Der Einfuhrstopp erfolgt zum Beginn des muslimischen Fastenmonats Ramadan. Die Hamas warf Netanjahu vor, gegen die Waffenruhe-Vereinbarung zu verstoßen. Der Stopp humanitärer Hilfslieferungen sei "skrupellose Erpressung, ein Kriegsverbrechen und ein schwerwiegender Bruch des Abkommens", hieß es in einer Telegram-Mitteilung der Terrororganisation.
Die Vermittler - neben Katar und Ägypten auch die USA - und die internationale Gemeinschaft müssten Druck auf Israel ausüben, um seine "repressiven und unmoralischen Maßnahmen" gegen die Menschen im Gazastreifen zu beenden. Die israelischen Geiseln könnten nur durch die sofortige Aufnahme von Verhandlungen über die zweite Phase der Vereinbarung freikommen, hieß es.

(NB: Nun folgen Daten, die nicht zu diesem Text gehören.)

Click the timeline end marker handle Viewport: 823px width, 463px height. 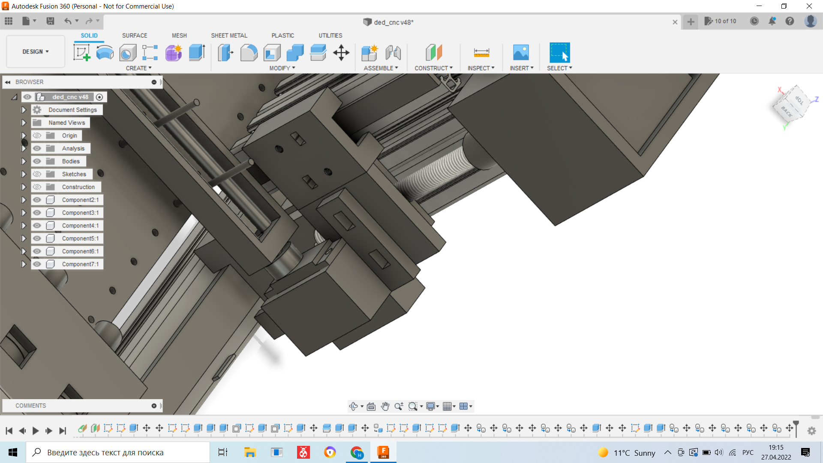coord(796,424)
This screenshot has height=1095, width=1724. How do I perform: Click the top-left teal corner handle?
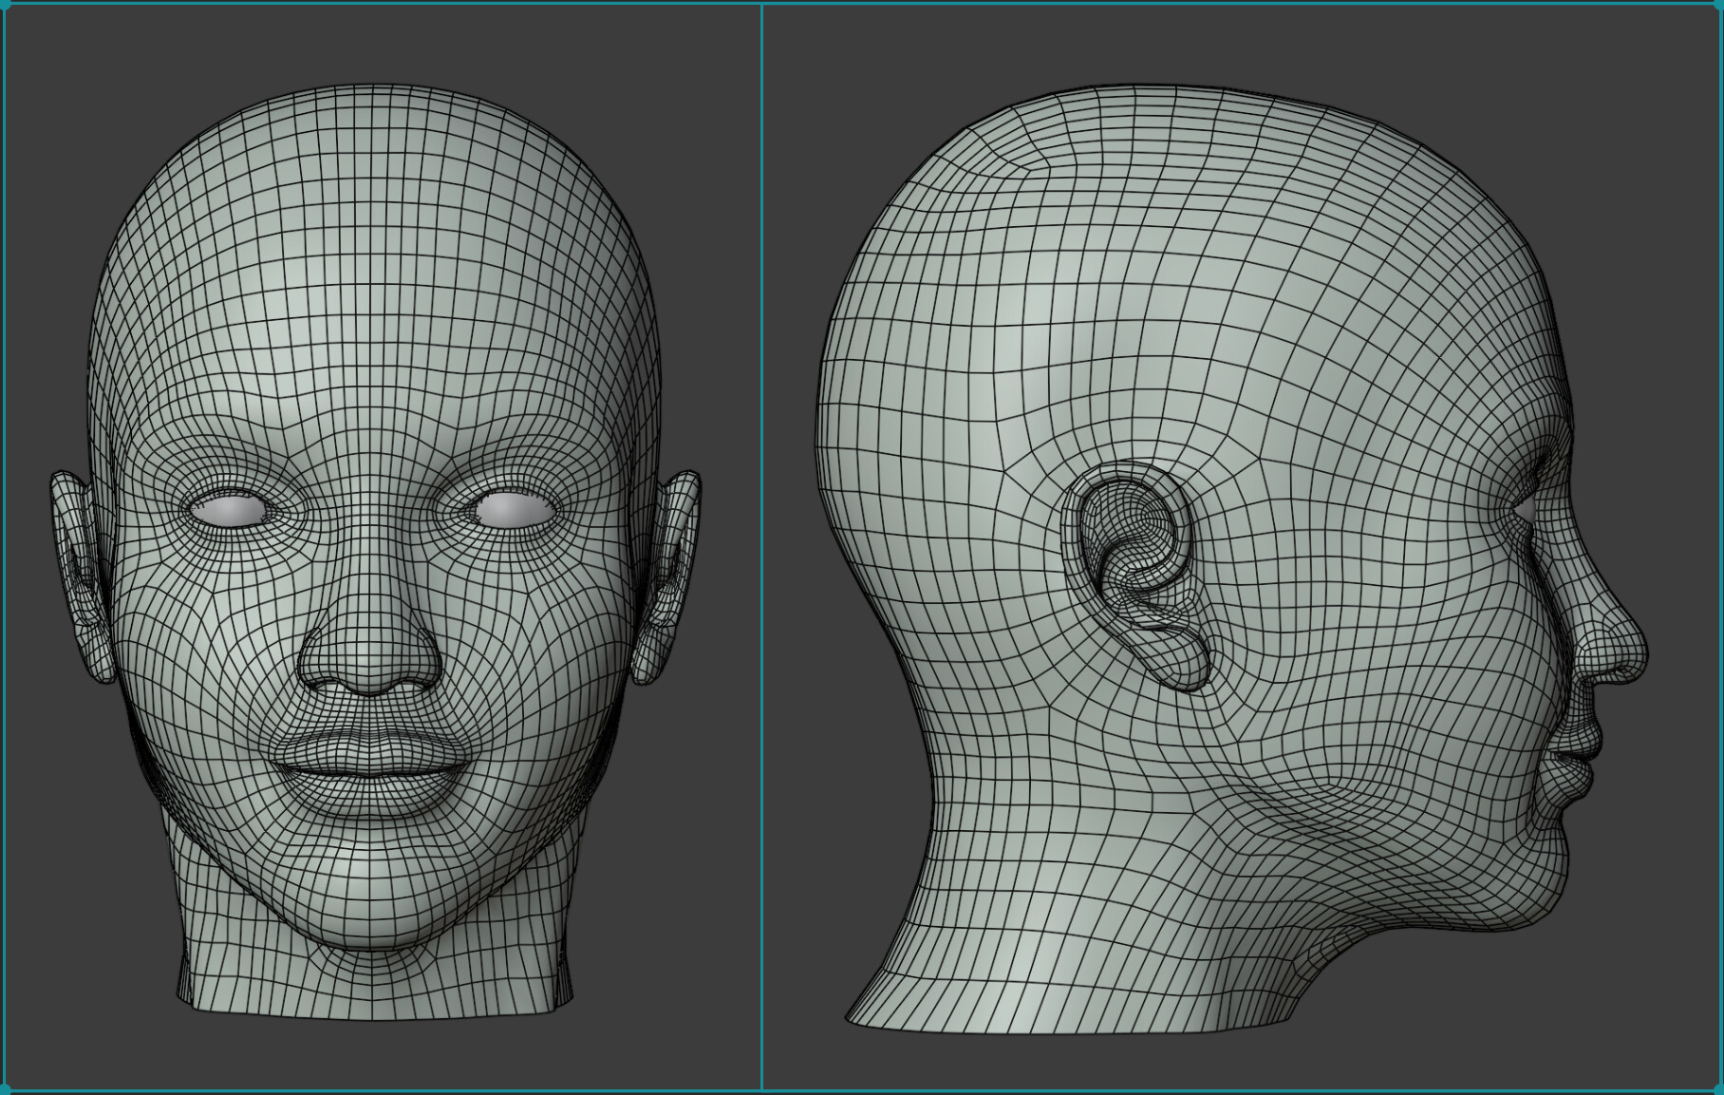(8, 8)
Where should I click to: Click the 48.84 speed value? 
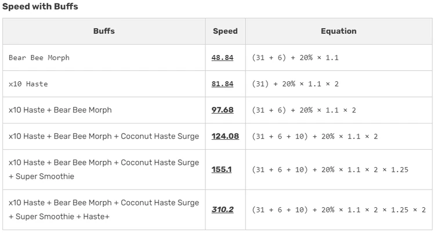click(x=222, y=58)
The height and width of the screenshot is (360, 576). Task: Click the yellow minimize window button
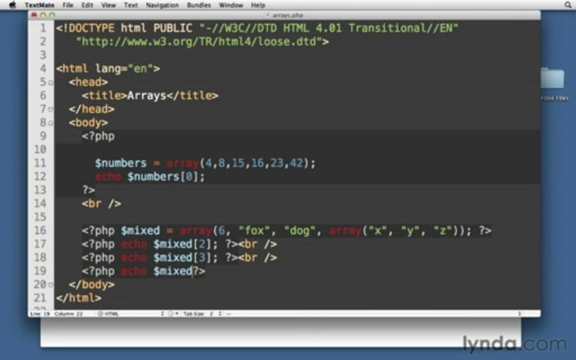tap(43, 16)
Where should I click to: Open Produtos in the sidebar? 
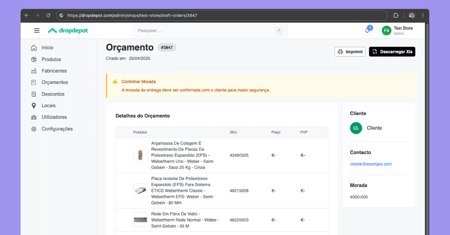pyautogui.click(x=51, y=59)
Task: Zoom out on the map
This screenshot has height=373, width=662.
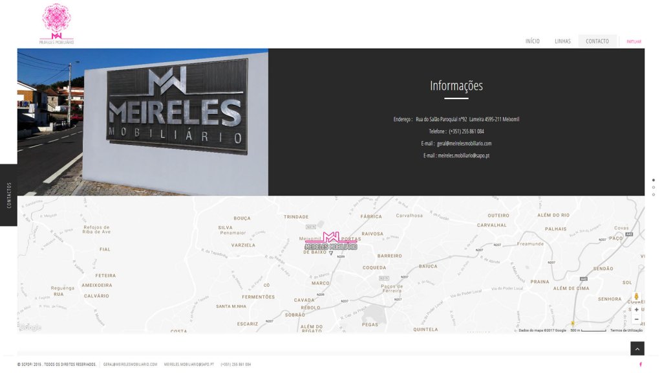Action: tap(636, 319)
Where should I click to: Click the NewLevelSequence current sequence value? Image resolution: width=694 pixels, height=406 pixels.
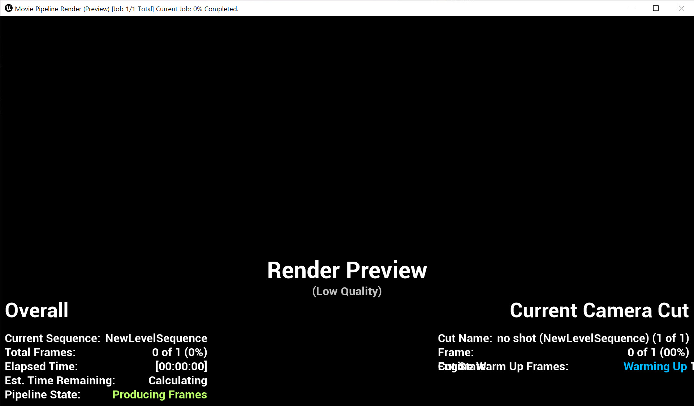pos(156,338)
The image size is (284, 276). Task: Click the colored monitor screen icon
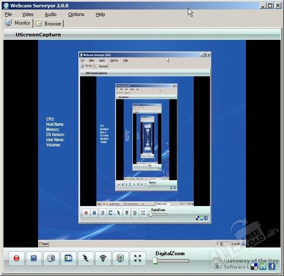120,258
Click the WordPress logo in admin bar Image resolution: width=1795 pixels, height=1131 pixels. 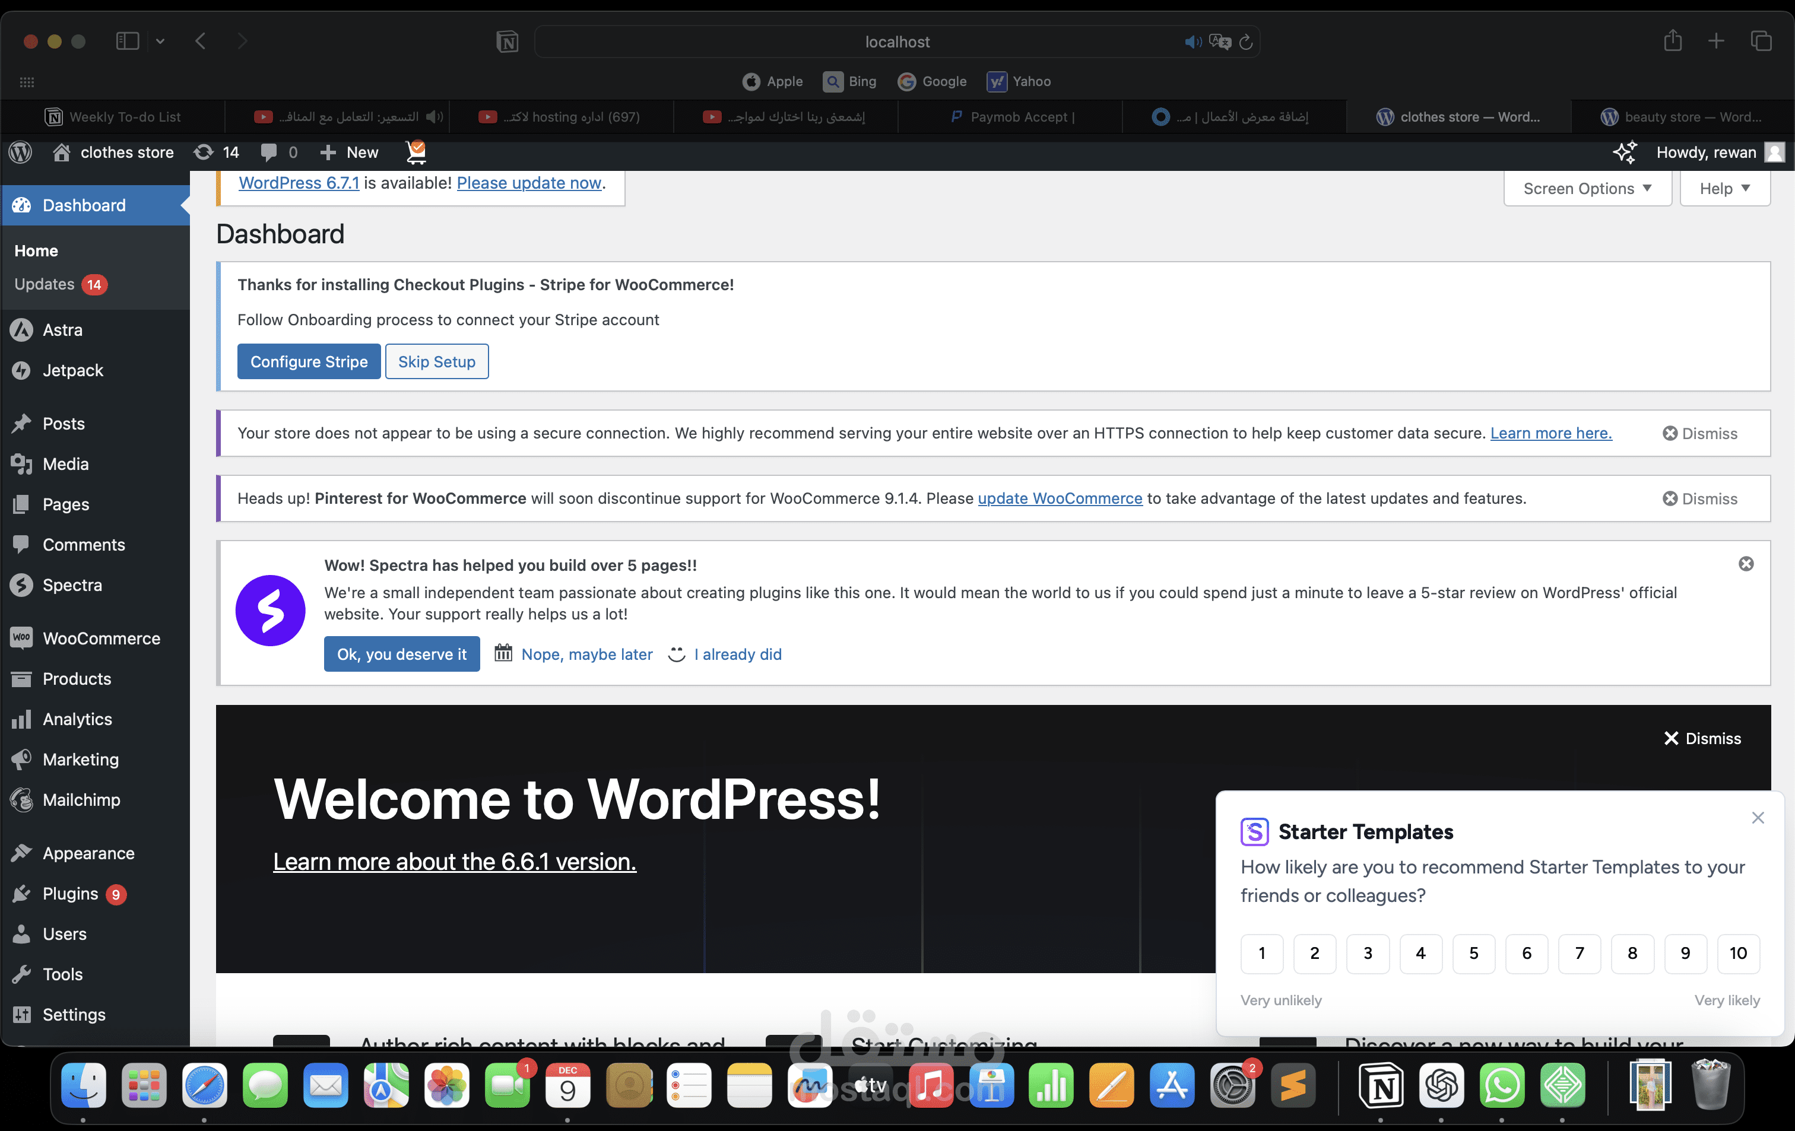[x=20, y=153]
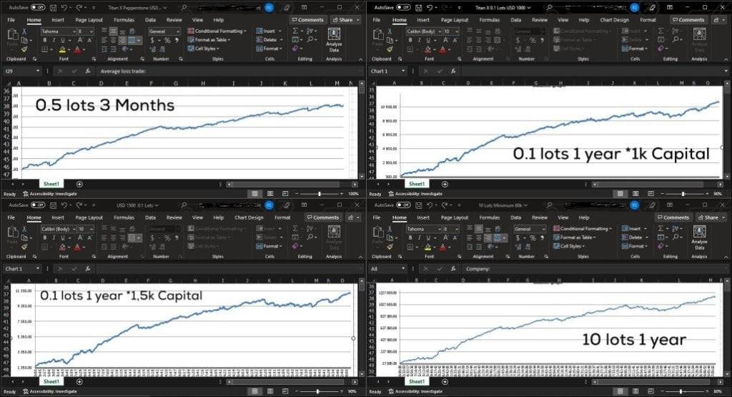The image size is (732, 397).
Task: Click AutoSum sigma icon in bottom-right window
Action: [661, 230]
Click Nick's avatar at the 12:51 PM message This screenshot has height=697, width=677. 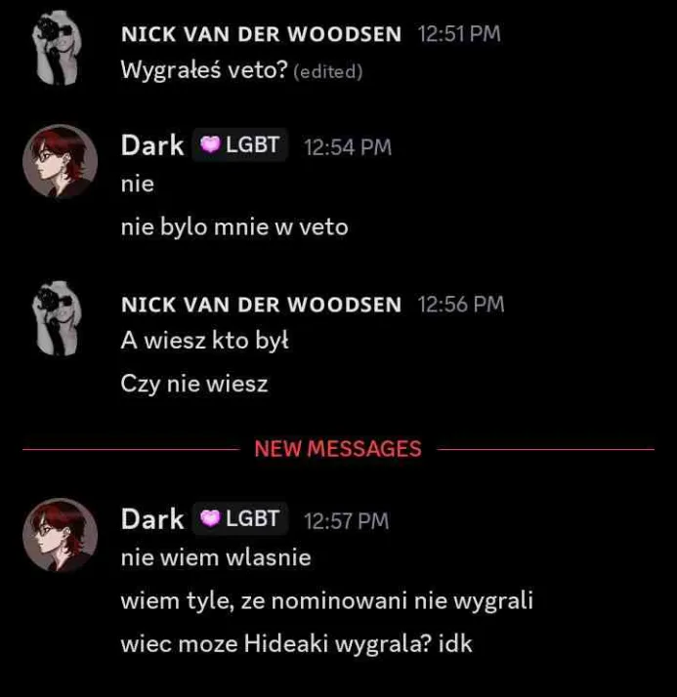[x=58, y=48]
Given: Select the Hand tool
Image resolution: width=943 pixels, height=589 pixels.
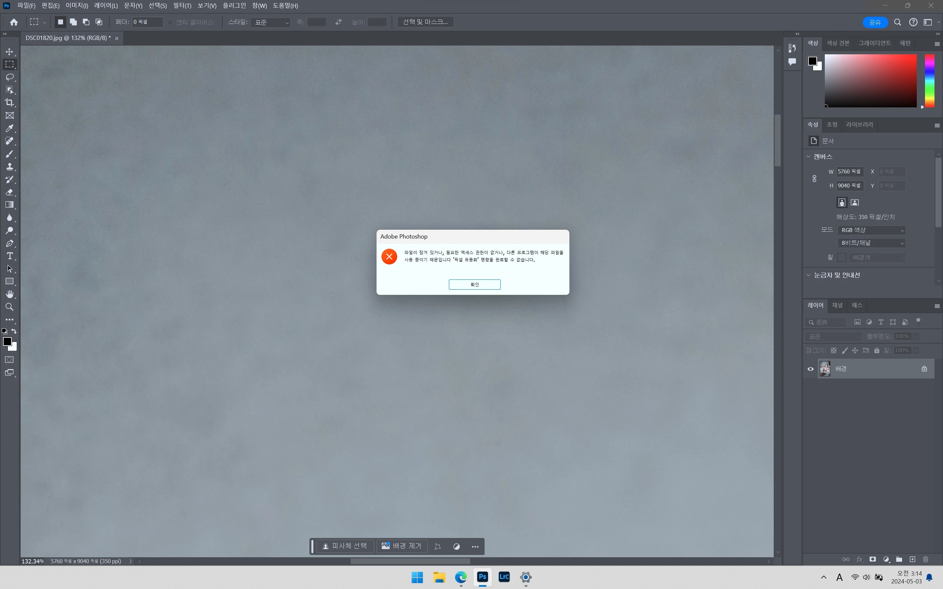Looking at the screenshot, I should [9, 294].
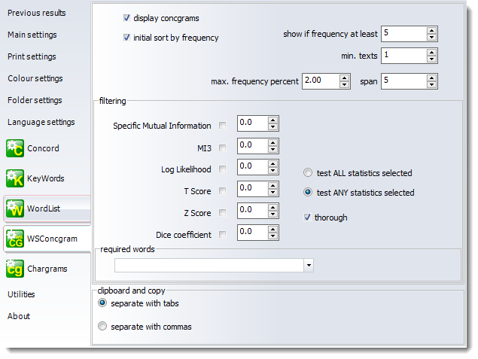Disable the thorough checkbox
The height and width of the screenshot is (359, 478).
(x=307, y=218)
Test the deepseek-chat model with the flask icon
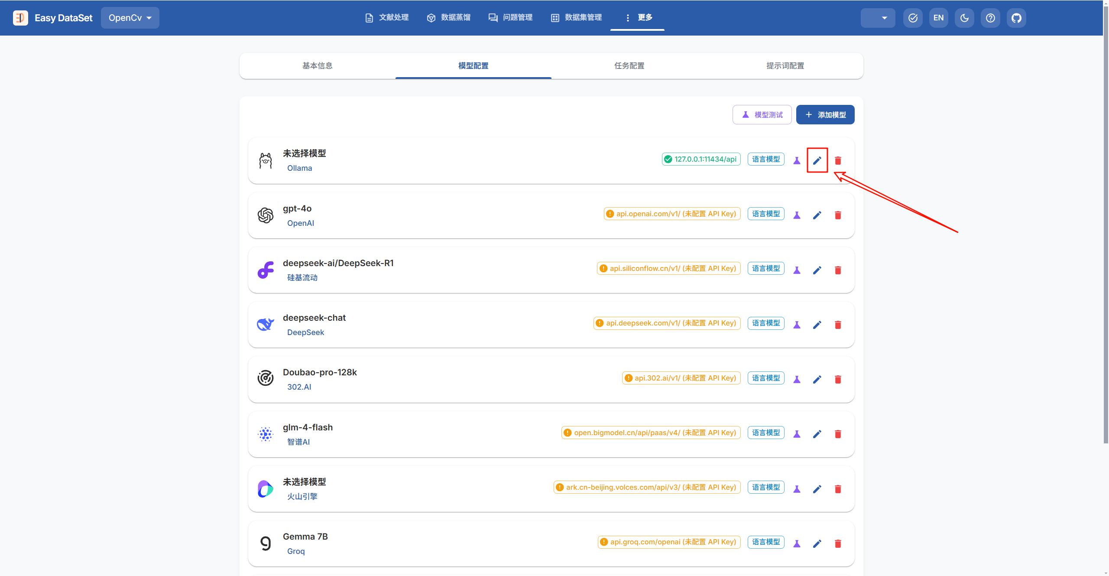 click(x=797, y=325)
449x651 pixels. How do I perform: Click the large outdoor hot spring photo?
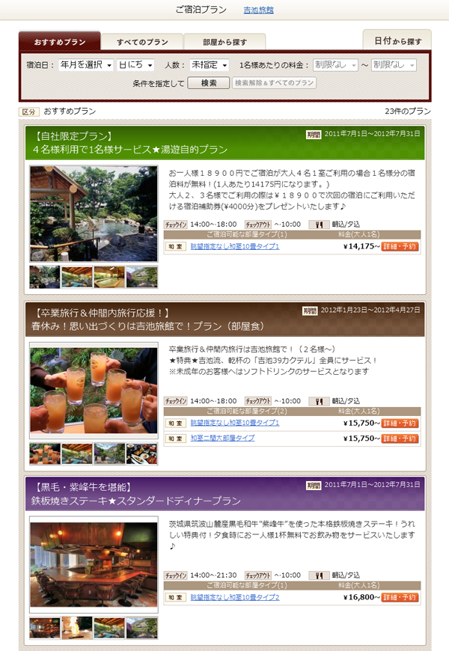point(94,214)
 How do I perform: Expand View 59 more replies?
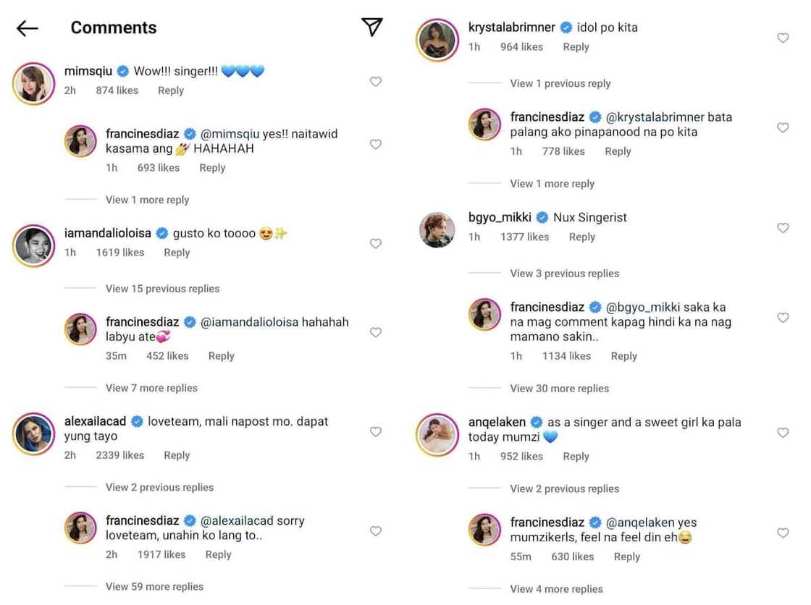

Diese zweite Phase des dreistufigen Abkommens sieht eine Freilassung der verbliebenen Geiseln im Gegenzug für ein dauerhaftes Ende des Krieges vor. Israel beharrt jedoch auf dem Kriegsziel einer völligen Zerstörung der Hamas. Laut israelischen Medienberichten trainiert die Armee des Landes bereits intensiv für einen möglichen Wiederbeginn des Krieges im Gazastreifen.
Bei neuen israelischen Angriffen im Gazastreifen wurden nach Angaben der von der Hamas kontrollierten Gesundheitsbehörde vier Menschen getötet. Die israelische Armee teilte mit, mehrere verdächtige Personen hätten sich israelischen Truppen im Norden des Gazastreifens genähert. Sie seien dabei beobachtet worden, wie sie einen Sprengsatz in dem Gebiet gelegt hätten. "Um die Bedrohung zu beseitigen, hat die israelische Luftwaffe die Verdächtigen angegriffen", hieß es weiter.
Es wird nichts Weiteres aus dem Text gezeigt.